Au cœur du débat européen se trouve le projet de règlement CSAM. Certes, la fouille obligatoire des conversations privées a pour l’instant été retirée du projet de loi, mais le problème fondamental demeure : l’État revendique le droit de considérer la communication privée comme potentiellement suspecte par principe. Même le scanning dit « volontaire » effectué par les plateformes crée une pression structurelle massive en faveur d’une surveillance préventive des messages privés — non pas sur la base de soupçons concrets, mais de manière généralisée.
La protection des enfants sert ici de bouclier moral destiné à neutraliser les critiques. C’est précisément là que réside le danger : lorsqu’un objectif légitime peut justifier n’importe quelle mesure, l’État de droit perd ses limites. La liberté n’est pas supprimée ouvertement, mais érodée progressivement — au nom du Bien.

Statue de la Liberté érodée représentant les préoccupations en matière de confidentialité dans le cadre du débat sur la surveillance numérique en Europe et en Turquie.
Un mécanisme similaire apparaît dans les nouvelles règles relatives aux transferts d’argent en Turquie.

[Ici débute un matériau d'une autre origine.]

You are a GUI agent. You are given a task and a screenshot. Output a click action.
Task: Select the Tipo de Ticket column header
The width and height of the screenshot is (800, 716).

À partir de montants compris entre 200 000 et 400 000 lires (environ 3 900 à 7 900 euros), les transactions doivent être justifiées en détail afin de pouvoir être analysées par des systèmes fondés sur l’intelligence artificielle. Là encore, la justification invoquée est la lutte contre la fraude, la prévention du blanchiment d’argent et l’équité fiscale. Dans les faits, cela revient toutefois à un renversement de la présomption d’innocence. Les citoyens doivent expliquer, justifier et documenter — non parce qu’ils sont soupçonnés, mais simplement parce qu’ils agissent.
La communication et les flux financiers ne sont pas des aspects marginaux de la vie. Ils constituent l’infrastructure de la liberté. Celui qui contrôle avec qui nous parlons et à quelles fins nous utilisons notre argent contrôle indirectement la pensée, les relations et l’autodétermination économique.
La dimension technologique de ces évolutions est particulièrement problématique. L’analyse assistée par l’IA remplace le contrôle judiciaire, les algorithmes remplacent la proportionnalité. Les décisions sont automatisées, les responsabilités deviennent floues. Le citoyen ne fait plus face à un État, mais à un système dont il ne connaît ni la logique ni les mécanismes d’influence.
Or, la démocratie ne repose pas sur le contrôle, mais sur la confiance. Elle suppose que la liberté soit la norme et que la restriction constitue l’exception devant être justifiée. La tendance actuelle inverse ce principe : la liberté devient l’exception, la surveillance la nouvelle normalité.
L’État de surveillance arrive rarement par la force. Il s’installe par de bonnes intentions, des solutions techniques et des interventions apparemment mineures. C’est précisément pour cette raison que la vigilance est indispensable.